Yesterday’s reading about the celebration of the Passover is followed by instructions on the feast of Unleavened Bread and other instructions on the observance of the Passover. After this, the book then goes back to the narrative and, considering its climactic role, gives a rather brief account of the Tenth and most terrible Plague, the killing of all the first-born Egyptian children and animals. However, Pharaoh has now had enough and ordered Moses and Aaron to leave with all their people, their herds and their possessions.

Today’s passage describes the beginning of the long journey out of Egypt to the Promised Land by way of Mount Sinai. The journey began in the city of Rameses in the very north of Egypt, where the Hebrews had been employed virtually as slaves in the Pharaoh’s great construction works. They set off for Succoth which lay to the southeast about half way between Rameses and the Sea of Reeds.
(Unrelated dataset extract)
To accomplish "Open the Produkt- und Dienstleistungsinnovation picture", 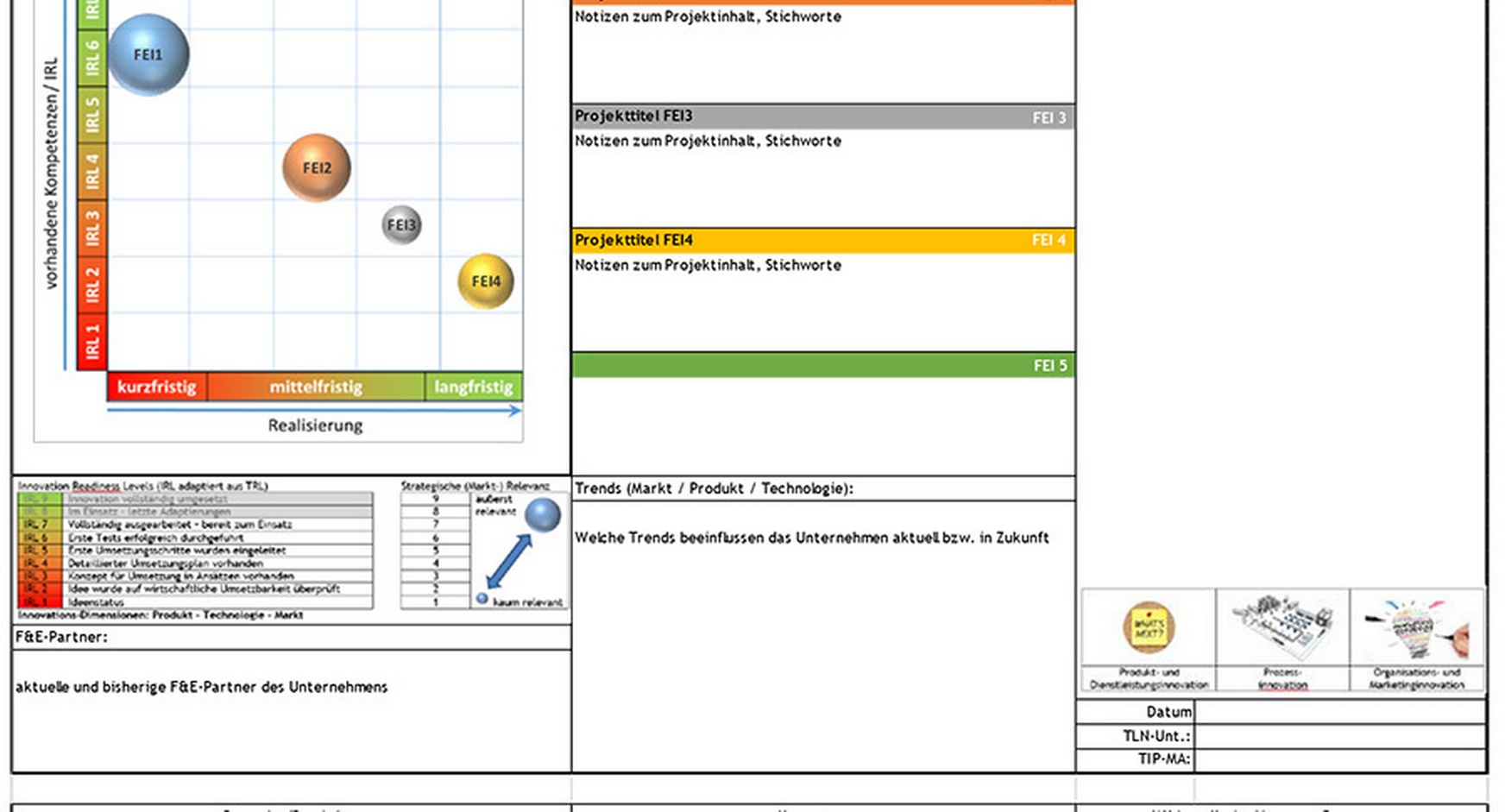I will pyautogui.click(x=1149, y=628).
Their numbers were estimated to be 600,000 men, “not counting their families.” There was also a crowd of “people of various sorts” with them. These were probably the result of mixed marriages between the Hebrews and the native Egyptians. They also brought with them numerous flocks of sheep and goats and herds of cattle.
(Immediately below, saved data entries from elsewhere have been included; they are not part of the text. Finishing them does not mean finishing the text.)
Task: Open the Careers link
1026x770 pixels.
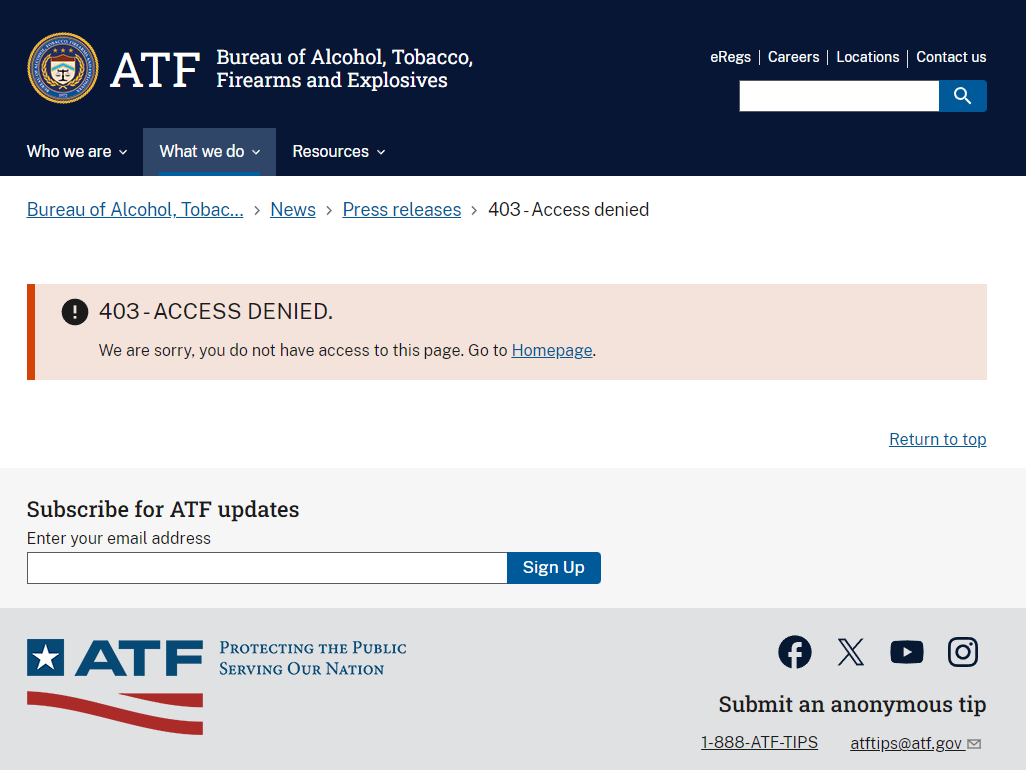Action: click(x=794, y=57)
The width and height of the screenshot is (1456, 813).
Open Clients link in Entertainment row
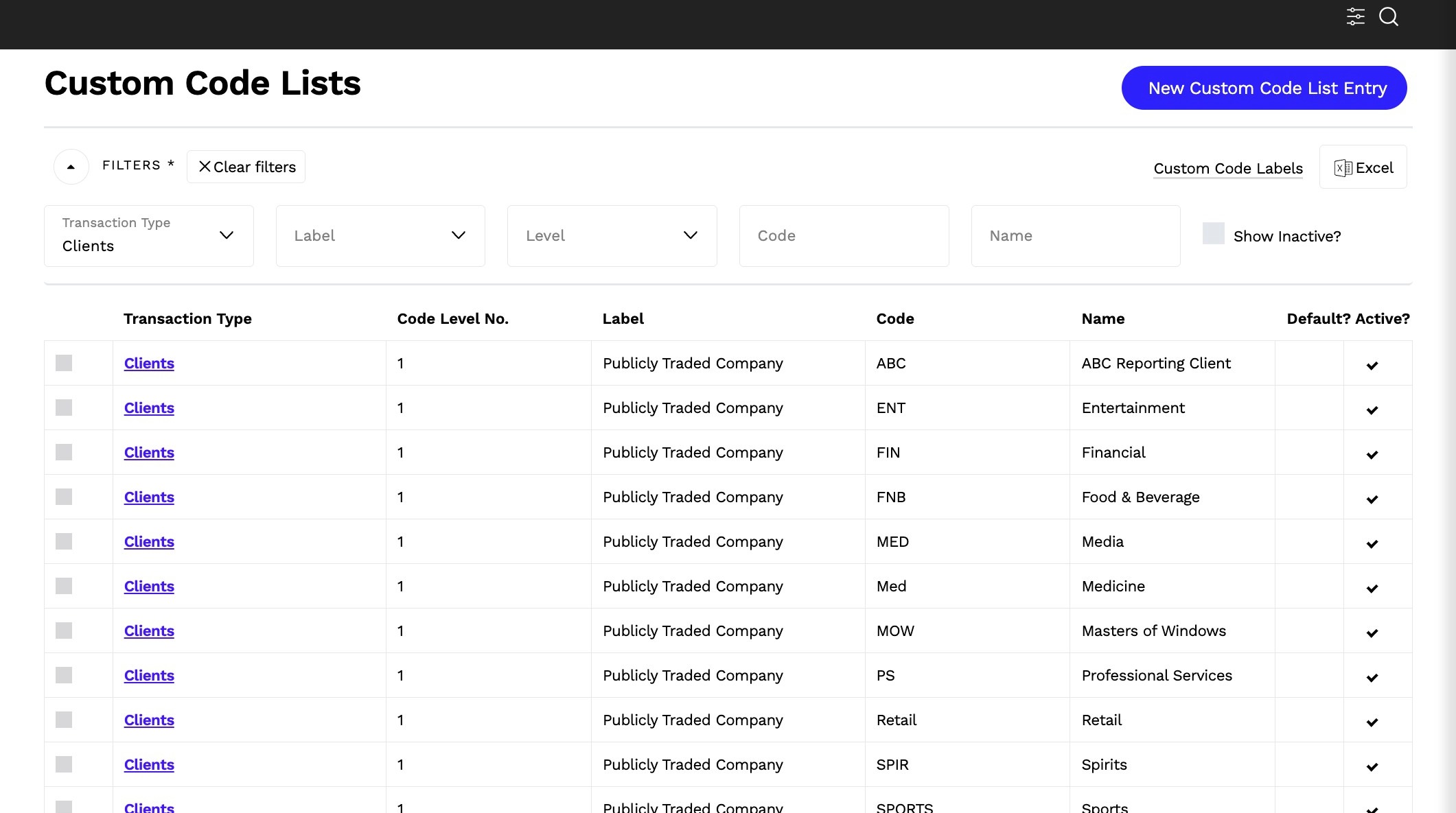149,408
However, they had left in such a rush that the flour they had with them had no time to be leavened, so they made bread with the unleavened flour. This is another tradition of the origin of the use of unleavened bread as part of the Passover celebration. They left in such a rush that they did not even have time to prepare any proper food for their journey.

It was the end of a long sojourn in Egypt—estimated by the Bible as 430 years—from the time Joseph had first invited his family to settle there. The day they left was said to be the exact anniversary date of their arrival. It was seen as the greatest event in the history of Israel.

They had also started on their journey by night, so future celebrations of the event were forever more to be observed by a vigil. The passage ends with:

That was for the Lord a night of vigil, to bring them out of the land of Egypt. That same night is a vigil to be kept for the Lord by all the Israelites throughout their generations.

And as we have seen, it will be the foreshadowing of a much greater Passover, a more significant vigil to come—the Christian Easter Vigil.